## [AIM OF THE TASK]
Starting with the line that contains "593x333 pixels. Task: Open" and ending with the line that contains "pos(33,384)", put each line of the records into a JSON list of strings, one string per line, with blank lines skipped and the pictures left out.

## [DATA ROWS]
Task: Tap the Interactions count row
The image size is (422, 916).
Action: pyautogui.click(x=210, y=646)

---

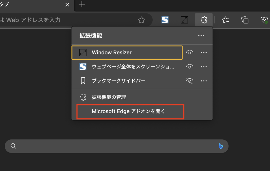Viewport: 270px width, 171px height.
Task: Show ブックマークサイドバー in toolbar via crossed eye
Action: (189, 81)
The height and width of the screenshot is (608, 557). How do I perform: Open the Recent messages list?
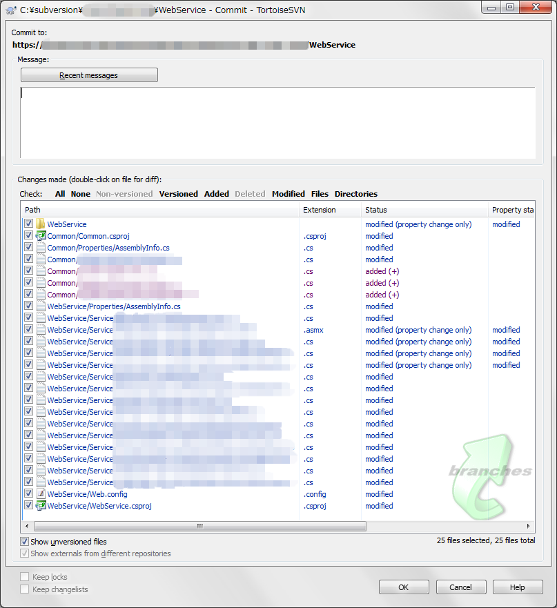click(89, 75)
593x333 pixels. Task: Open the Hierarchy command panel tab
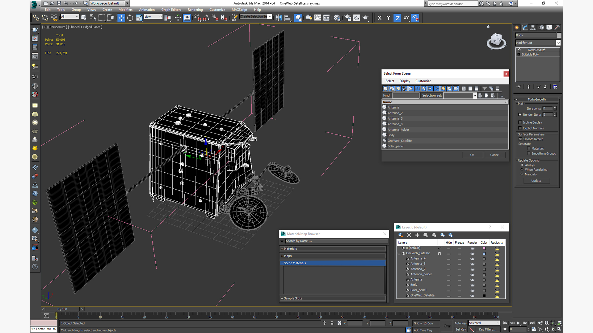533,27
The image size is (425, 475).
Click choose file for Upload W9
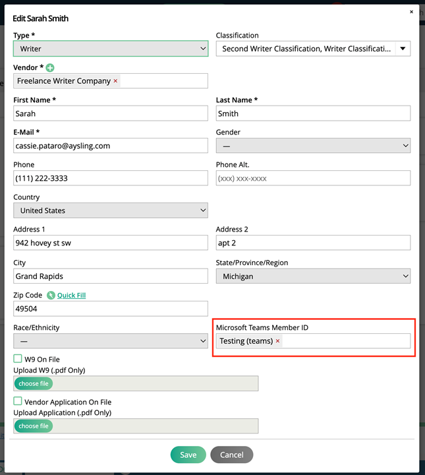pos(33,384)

## [PROBLEM SOLUTION]
[
  "593x333 pixels. Task: Open the Hierarchy command panel tab",
  "533,27",
  "The image size is (425, 475).",
  "Click choose file for Upload W9",
  "pos(33,384)"
]